Anything strike you as strange about that? It comes from the Brisbane “Inner and Southern Suburbs” Yellow Pages. And let’s be honest, how much support does a homicide victim really need? Talk about locking the barn after the horse has bolted. I bet they would have really liked some support right before they became a homicide victim. Some serious backup right about then would have been fantastic.

Obviously, they do a completely different service. According to their website:

24 hr emotional support, personal advocacy and information to all people affected by homicide throughout Queensland.

But that’s not what they actually say in their name now, is it.

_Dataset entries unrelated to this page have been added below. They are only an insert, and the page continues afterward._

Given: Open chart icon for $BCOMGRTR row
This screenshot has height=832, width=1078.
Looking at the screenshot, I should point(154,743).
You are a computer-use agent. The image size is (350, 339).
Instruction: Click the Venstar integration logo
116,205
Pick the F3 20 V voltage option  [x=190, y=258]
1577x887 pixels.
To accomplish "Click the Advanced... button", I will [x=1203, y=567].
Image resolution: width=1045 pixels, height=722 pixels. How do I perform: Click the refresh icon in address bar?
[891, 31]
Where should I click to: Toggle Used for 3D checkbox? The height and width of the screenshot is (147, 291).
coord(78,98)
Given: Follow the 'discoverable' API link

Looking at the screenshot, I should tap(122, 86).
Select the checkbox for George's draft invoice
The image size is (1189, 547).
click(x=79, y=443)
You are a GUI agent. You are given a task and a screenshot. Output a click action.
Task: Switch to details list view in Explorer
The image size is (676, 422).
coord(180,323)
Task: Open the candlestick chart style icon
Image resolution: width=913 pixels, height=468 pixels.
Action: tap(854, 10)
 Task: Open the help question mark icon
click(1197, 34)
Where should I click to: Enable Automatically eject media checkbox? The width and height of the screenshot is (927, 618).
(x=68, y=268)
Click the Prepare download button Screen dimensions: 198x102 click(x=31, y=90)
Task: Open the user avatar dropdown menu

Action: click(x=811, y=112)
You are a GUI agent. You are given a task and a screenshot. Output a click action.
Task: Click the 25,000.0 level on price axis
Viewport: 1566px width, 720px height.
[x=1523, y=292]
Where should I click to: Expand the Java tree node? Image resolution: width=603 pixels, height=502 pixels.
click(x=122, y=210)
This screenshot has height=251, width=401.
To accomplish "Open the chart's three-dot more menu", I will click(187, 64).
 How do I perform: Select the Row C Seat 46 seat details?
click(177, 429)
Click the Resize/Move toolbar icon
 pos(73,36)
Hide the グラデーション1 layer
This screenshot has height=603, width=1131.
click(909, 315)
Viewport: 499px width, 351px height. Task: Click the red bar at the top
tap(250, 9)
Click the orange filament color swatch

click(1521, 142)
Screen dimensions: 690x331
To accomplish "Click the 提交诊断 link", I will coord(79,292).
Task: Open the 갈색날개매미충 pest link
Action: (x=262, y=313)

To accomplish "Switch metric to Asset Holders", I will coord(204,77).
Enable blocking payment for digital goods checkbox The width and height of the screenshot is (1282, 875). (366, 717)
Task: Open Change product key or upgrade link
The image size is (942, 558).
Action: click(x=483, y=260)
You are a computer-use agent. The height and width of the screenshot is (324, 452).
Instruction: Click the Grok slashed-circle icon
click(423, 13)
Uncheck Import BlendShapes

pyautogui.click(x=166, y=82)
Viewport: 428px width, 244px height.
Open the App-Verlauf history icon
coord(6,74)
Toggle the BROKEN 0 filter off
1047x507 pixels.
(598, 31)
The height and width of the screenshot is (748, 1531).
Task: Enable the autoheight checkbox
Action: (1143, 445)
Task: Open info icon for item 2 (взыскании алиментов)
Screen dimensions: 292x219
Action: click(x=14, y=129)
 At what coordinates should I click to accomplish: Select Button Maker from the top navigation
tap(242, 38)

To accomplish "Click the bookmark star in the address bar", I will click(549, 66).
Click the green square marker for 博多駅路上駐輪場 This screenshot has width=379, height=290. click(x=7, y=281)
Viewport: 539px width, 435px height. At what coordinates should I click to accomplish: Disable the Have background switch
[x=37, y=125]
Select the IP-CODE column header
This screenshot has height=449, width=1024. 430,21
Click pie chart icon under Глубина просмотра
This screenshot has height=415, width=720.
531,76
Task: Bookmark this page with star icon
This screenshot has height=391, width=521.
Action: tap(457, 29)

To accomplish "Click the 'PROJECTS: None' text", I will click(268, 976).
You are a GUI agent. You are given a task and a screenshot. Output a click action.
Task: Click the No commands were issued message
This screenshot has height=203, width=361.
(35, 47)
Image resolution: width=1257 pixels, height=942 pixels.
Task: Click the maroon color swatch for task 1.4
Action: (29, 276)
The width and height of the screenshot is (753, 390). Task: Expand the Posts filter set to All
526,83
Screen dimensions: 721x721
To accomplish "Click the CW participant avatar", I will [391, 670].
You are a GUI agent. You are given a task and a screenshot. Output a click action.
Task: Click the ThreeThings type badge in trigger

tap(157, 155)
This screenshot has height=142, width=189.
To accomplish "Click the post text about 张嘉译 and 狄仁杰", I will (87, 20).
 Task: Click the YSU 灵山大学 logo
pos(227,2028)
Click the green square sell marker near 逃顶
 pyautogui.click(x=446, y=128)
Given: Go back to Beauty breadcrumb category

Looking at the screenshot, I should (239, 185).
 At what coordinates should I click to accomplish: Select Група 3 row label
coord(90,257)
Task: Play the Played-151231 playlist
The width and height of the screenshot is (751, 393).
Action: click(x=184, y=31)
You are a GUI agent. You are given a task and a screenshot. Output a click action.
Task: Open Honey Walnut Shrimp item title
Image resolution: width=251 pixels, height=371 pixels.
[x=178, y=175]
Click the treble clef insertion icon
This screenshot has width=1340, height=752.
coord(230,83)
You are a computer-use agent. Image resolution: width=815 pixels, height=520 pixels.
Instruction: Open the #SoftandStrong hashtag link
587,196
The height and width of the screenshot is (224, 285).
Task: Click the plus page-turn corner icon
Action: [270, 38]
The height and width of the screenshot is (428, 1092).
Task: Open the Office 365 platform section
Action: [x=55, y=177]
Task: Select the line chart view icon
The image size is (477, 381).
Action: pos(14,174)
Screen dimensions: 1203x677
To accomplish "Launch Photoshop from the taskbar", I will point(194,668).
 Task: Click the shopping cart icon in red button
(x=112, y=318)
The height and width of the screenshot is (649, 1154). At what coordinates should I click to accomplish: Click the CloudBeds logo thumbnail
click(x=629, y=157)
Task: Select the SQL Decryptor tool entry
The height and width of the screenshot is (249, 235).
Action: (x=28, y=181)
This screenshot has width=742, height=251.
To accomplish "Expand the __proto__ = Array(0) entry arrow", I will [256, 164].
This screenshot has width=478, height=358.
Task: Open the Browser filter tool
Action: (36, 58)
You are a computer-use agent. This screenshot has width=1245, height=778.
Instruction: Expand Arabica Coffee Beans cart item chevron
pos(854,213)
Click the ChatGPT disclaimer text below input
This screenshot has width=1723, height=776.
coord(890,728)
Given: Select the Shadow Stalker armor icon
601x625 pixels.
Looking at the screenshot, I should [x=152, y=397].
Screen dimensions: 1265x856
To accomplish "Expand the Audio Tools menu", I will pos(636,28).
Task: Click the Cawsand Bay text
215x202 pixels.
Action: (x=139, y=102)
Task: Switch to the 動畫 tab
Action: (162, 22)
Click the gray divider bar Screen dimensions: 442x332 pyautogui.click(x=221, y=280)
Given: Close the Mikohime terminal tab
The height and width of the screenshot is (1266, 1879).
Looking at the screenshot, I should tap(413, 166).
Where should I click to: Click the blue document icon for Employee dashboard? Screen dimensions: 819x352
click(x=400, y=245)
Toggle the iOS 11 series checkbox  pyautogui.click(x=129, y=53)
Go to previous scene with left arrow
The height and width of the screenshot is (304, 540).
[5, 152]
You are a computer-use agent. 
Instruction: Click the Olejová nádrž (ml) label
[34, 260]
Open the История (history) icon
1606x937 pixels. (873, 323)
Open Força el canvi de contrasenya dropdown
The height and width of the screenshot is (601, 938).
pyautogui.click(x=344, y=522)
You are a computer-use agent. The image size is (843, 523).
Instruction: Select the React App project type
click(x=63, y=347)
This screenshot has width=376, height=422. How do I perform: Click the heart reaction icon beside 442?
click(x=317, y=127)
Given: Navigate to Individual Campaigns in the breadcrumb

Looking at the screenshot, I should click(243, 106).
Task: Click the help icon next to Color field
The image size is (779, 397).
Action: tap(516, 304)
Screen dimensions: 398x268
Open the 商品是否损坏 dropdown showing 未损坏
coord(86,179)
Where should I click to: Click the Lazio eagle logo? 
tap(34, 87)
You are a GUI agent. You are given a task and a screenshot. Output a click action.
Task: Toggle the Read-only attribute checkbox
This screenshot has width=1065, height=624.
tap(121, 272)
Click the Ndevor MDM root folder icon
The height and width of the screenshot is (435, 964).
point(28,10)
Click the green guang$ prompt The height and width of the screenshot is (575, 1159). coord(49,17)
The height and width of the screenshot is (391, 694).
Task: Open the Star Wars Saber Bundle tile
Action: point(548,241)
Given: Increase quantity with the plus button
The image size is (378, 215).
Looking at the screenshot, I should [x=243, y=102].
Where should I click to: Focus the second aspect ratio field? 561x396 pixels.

And on the subject of erroneous use of the language, here are a couple of guys that deserve medals. Jeff Deck and Benjamin Herson couldn’t help themselves and had to correct the grammar on a sign at the Grand Canyon National Park. “Authorities” (and let’s use that word cautiously) said that Deck kept a diary and in it he had written that he and Herson used a marker to cover an erroneous apostrophe, put the apostrophe in its proper place with correction fluid and added a comma.

There was also a misspelled word (“emense”) that was not corrected by these linguistic vigilantes because, “I was reluctant to disfigure the sign any further. … Still, I think I shall be haunted by that perversity, emense, in my train-whistle-blighted dreams tonight.”

The sign that needed correction

These poor bastards pleaded guilty to conspiracy to vandalise government property and were sentenced to a year’s probation, during which they cannot enter any national park or modify any public signs. (I like the implication that they can modify public signs again once the year is up.) They were also ordered to pay $3,035 to repair the sign. Repair it? Three grand! For a sign that was hand written in the first place? They should have been paid three grand each for their vigilance.